Aim of the exercise> Copy everything from the line containing "You are a computer-use agent. Image" down to the line containing "pyautogui.click(x=345, y=210)", swapping "inline code" for "monospace text" and leaving the rest unchanged.

--- start of Available data ---

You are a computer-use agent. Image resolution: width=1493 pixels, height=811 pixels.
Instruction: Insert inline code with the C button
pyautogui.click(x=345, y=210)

--- end of Available data ---
--- start of Available data ---

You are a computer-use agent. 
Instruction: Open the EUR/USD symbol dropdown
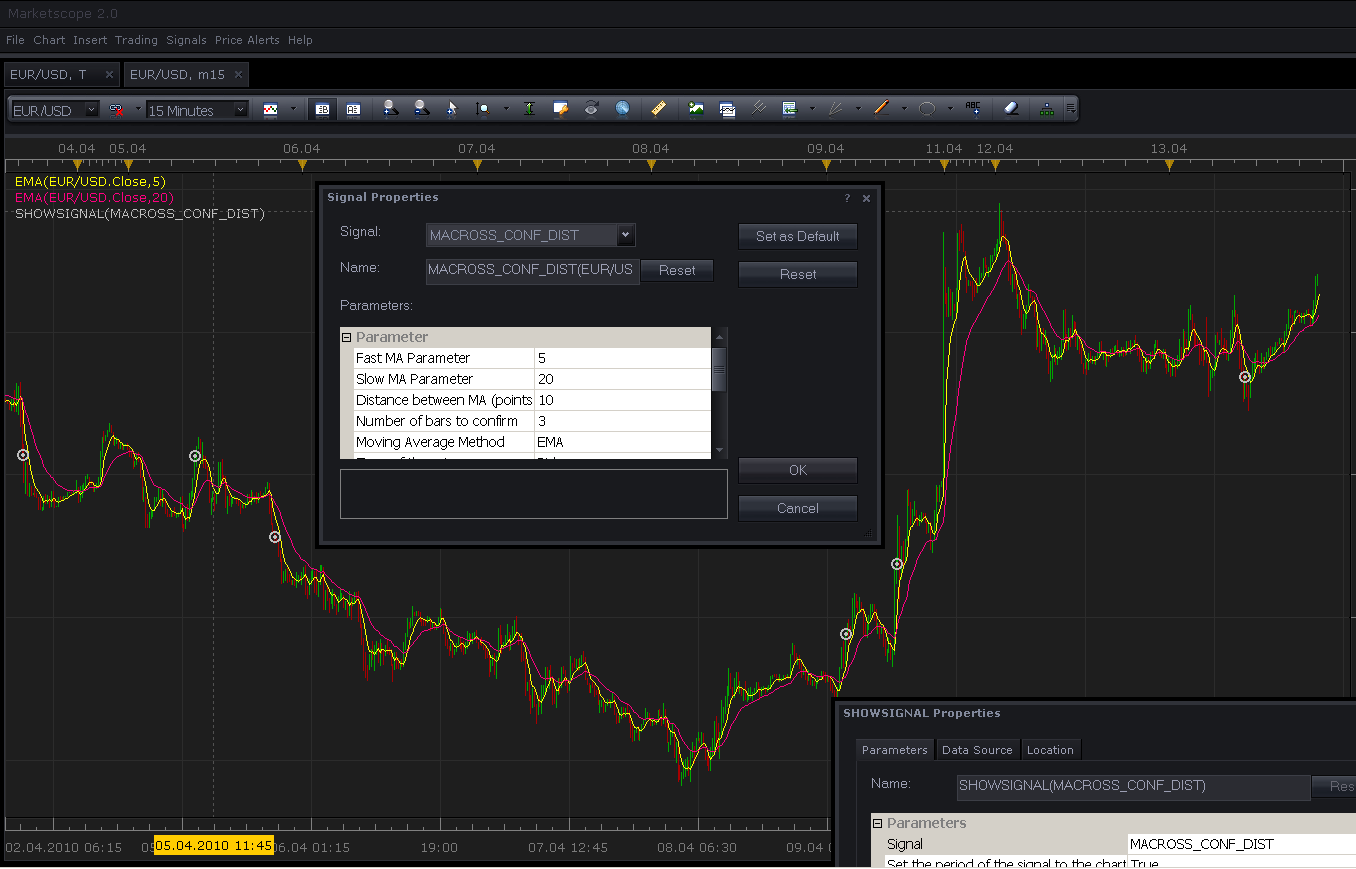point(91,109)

--- end of Available data ---

Final result>
You are a computer-use agent. Image resolution: width=1493 pixels, height=811 pixels.
Instruction: Insert monospace text with the C button
pyautogui.click(x=345, y=210)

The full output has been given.